Visit Our UNIX and Linux User Community


Recover failed system disk


 
Thread Tools Search this Thread
Operating Systems Solaris Recover failed system disk
# 1  
Old 02-10-2016
Recover failed system disk

I have an oldish Solaris 10 system (SunFire x4240), which due to a recent heating event in the server room, lost it's system disk.

I have rsync backups of all the other (data) disks, but apparently I do not have a backup of /. :-( I can start the machine up in failsafe mode, but running fsck on the system disk always reports a couple of bad sectors, which I don't seem to be able to repair or ignore (tried format->analyze->read, etc.).

It looks like I can mount the disk read only, so I'm hoping I can copy most of the pertinent info off of it, install Solaris 10 on a fresh replacement disk, and then copy that pertinent system info back onto the new system so that I don't have to recreate network info, users, disk mounts, NIS info, and various other things from scratch.

Once I have the fresh OS installed on a new disk, is it safe to mount the failed disk read-only and use rsync to copy the accessible files on that disk to a safe location - or is there a better way to do this?

Thanks.

-J

---------- Post updated at 02:38 PM ---------- Previous update was at 10:07 AM ----------

I installed Solaris 10 on the new disk, but now I'm wondering how best to get the files I want off of the old disk. The system has 16 SAS bays, they are as follows:

0: new system disk
1-3: single-volume disks
4-15: RAID 5 array

All bays are filled.

The raid controller knows about all the disks, but the new system does not (yet), though I can easily mount the single-volume disks. The question is: can I turn off the computer, swap out one of the single-volume disks for the bad disk, and then power up and mount the bad disk and copy files off of it - without irrevocably screwing up the raid-controller's knowledge of the disk I pulled out to make space for the bad disk?

Thanks.

-J
# 2  
Old 02-11-2016
It seems to me that the main thing you need to do is save whatever files you can from the root filesystem that you have no backup of.

You should be able to mount it read-only onto your new O/S (or you could boot into single-user from CD/DVD and mount it under that).

If you have other storage sufficient available you could then attempt to 'dd' the whole raw partition off to a file and/or attempt to find/cpio the whole filesystem off to an archive.

The comments you have already made lead me to assume that you have quite a bit of experience of Solaris so I haven't gone into much detail.

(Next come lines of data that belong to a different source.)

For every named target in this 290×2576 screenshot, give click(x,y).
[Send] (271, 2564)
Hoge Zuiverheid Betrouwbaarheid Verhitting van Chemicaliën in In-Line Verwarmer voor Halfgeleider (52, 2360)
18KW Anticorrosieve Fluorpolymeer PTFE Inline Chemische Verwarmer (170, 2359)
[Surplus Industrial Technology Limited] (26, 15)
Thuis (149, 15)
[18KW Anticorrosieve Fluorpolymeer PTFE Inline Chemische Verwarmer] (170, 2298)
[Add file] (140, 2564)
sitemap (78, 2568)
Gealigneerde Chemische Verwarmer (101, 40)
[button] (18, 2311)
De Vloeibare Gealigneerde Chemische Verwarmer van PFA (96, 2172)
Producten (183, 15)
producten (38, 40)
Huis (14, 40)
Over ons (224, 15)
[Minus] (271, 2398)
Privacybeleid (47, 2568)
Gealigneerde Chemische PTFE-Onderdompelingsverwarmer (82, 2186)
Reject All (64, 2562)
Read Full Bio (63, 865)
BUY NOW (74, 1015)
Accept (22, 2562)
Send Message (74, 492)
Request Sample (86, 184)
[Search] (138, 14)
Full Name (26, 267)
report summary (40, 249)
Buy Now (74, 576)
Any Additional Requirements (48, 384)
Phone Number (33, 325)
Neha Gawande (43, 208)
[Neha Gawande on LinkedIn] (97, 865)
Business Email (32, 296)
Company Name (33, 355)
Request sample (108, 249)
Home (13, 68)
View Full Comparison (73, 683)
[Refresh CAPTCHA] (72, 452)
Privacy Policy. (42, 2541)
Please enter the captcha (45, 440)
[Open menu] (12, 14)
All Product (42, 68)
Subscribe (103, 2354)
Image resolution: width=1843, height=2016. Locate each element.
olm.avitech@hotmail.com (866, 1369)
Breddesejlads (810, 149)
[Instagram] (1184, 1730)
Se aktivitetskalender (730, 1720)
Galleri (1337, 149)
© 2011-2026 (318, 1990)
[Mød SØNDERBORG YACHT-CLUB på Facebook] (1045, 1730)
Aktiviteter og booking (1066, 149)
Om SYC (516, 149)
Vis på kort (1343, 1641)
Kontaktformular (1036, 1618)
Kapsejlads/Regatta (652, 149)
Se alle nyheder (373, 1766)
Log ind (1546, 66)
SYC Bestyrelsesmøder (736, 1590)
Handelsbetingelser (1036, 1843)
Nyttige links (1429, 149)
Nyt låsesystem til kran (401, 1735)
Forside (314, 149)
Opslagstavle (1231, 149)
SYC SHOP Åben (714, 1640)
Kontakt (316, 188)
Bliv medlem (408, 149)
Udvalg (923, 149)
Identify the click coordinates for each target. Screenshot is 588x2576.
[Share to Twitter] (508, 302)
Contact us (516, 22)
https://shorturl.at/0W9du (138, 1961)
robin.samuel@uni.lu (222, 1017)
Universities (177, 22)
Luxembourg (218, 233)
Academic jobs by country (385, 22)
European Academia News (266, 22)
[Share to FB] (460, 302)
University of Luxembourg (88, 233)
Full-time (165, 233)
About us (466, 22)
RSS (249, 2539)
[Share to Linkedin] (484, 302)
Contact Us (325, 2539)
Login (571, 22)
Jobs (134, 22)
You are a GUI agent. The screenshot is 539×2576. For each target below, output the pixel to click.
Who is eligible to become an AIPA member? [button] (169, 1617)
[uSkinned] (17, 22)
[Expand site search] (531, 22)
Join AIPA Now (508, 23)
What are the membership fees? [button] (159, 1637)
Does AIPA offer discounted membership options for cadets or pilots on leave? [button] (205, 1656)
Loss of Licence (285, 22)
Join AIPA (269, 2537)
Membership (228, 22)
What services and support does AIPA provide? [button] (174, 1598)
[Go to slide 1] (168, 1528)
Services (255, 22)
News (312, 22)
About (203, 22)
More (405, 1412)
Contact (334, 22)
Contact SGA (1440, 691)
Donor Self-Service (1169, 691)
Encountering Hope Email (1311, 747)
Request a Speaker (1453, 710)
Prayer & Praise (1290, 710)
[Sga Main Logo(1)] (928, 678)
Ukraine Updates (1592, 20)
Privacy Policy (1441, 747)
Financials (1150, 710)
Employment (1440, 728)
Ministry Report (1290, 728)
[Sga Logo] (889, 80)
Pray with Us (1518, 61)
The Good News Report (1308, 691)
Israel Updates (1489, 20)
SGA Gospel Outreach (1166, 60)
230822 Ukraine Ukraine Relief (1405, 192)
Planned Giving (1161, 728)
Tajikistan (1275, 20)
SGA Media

What RAID controller is it? Make/model?

When you say that fsck doesn't straighten out the filesystem what command are you using? If you're using a "-n" flag then it will test the filesystem without correcting anything. I definitely would not use a "-y" flag because the filesystem could be damaged beyond repair before you can stop the operation. I would use neither flag and just see what questions it asks. I would also perhaps use the (often undocumented) flag "-o full" to examine the whole filesystem although this could take a very long time. Again, don't use -y or -n so you can abort if needed.

---------- Post updated at 11:28 AM ---------- Previous update was at 11:26 AM ----------

I guess the main point I'm making is to mount the filesystem read-only and then back it up. If you subsequently lose that filesystem completely, you can get some data back from archive.
# 3  
Old 02-11-2016
"quite a bit of experience with Solaris" is probably a big overstatement. I have done system administration only out of necessity for the past 20 years on various *nix systems. So I have experience over many years, but it is infrequent experience. The main sysadmin around here has not dealt with Solaris for years. So while I remember a few things, google is my friend.

Running StorMan, I see the claim that the raid controller is "Sun STK RAID INT", but that's about all the info I seem to be able find without rebooting - which I guess I will be doing soon. My main worry right now is that if I swap out a disk (a single-volume disk, not one from the RAID) that the controller may lose knowledge of it. However, I have THAT data backed up, so it's not a big deal if I lose it. And I guess if I can actually mount and read the old system disk in the freed up slot, I should be able to repeat that process when I put back whatever disk I pulled out to make room.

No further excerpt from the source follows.